───── Dataset

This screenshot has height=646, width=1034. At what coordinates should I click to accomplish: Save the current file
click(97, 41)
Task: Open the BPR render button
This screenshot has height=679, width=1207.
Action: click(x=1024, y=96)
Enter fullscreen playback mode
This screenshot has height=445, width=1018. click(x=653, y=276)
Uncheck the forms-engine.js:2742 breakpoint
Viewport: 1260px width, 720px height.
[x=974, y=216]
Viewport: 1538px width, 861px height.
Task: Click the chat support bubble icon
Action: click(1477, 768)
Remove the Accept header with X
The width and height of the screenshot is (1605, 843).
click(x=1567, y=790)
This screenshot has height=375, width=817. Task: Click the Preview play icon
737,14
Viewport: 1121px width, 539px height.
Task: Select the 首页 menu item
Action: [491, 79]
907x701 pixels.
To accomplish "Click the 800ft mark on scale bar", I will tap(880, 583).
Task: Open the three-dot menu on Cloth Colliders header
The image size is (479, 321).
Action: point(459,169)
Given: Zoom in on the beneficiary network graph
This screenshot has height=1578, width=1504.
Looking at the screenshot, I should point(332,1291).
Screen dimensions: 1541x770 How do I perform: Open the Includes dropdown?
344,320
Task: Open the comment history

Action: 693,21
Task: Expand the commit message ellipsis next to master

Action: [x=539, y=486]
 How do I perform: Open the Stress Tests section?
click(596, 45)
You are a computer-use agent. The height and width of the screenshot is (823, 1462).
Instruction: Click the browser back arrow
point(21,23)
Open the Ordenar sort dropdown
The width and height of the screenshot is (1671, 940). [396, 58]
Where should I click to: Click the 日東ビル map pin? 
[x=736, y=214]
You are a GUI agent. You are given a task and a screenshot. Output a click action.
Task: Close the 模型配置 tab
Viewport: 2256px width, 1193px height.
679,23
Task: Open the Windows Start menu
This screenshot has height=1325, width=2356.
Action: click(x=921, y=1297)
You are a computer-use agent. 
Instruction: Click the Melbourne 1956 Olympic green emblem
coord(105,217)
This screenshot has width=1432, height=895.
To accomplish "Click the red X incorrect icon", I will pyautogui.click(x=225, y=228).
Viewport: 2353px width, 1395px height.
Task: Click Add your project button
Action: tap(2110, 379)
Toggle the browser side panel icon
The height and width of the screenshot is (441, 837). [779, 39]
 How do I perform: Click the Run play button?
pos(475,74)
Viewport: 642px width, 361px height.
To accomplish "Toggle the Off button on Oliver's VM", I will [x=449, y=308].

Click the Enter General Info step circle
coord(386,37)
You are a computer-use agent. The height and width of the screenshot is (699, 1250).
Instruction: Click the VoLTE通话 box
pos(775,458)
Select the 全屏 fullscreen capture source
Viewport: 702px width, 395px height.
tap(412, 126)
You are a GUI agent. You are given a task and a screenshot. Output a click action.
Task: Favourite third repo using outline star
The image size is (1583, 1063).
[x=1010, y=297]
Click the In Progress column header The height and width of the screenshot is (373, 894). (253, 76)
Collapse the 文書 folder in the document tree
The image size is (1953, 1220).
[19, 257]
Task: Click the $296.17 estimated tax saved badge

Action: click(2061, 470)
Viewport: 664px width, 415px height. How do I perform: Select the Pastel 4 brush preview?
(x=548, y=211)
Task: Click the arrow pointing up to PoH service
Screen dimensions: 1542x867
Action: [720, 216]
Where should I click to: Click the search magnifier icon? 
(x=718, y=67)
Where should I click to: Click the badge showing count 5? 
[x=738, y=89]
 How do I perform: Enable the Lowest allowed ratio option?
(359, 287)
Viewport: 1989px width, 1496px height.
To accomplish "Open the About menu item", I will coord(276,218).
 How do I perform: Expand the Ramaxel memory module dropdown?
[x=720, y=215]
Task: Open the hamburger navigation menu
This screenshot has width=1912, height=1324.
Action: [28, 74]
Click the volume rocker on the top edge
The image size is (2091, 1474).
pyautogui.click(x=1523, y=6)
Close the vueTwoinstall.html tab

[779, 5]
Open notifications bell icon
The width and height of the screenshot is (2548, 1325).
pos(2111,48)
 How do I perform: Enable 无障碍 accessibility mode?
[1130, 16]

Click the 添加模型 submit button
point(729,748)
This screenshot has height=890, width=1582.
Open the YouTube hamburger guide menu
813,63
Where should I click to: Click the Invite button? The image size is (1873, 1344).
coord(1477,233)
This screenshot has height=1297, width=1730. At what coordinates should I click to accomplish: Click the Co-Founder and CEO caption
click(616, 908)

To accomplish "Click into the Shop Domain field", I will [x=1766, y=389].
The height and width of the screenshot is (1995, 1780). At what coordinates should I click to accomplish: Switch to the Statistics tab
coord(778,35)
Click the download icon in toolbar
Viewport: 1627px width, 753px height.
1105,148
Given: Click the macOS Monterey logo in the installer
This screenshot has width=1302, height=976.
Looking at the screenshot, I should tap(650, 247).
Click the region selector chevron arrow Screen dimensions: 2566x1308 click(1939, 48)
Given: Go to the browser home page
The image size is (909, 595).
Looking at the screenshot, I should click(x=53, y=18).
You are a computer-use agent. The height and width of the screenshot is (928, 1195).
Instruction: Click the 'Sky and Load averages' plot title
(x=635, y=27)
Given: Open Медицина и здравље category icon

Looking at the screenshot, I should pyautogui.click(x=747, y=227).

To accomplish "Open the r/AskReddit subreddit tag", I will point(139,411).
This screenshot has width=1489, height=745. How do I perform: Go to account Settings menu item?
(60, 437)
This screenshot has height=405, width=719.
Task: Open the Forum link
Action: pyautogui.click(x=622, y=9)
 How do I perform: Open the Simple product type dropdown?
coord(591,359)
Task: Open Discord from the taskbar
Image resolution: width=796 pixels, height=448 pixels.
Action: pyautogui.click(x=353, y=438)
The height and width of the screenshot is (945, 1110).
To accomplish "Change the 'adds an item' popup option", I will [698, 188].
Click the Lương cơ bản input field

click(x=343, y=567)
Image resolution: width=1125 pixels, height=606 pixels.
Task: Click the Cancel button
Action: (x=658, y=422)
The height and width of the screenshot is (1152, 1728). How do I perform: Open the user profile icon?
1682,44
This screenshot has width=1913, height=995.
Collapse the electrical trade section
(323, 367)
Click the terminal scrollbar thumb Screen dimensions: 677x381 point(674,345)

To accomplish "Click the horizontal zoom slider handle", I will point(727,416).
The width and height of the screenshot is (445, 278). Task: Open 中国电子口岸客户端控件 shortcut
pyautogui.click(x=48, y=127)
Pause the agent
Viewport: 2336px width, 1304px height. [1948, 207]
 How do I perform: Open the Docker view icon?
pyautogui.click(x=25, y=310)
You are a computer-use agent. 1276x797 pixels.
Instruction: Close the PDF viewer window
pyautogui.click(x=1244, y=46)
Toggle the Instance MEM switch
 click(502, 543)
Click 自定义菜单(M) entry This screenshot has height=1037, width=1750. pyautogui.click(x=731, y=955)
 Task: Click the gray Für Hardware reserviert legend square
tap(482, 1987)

──────────

Every line of the listing that holds "computer" counts once. Say how many such lines there are, using only a number.

5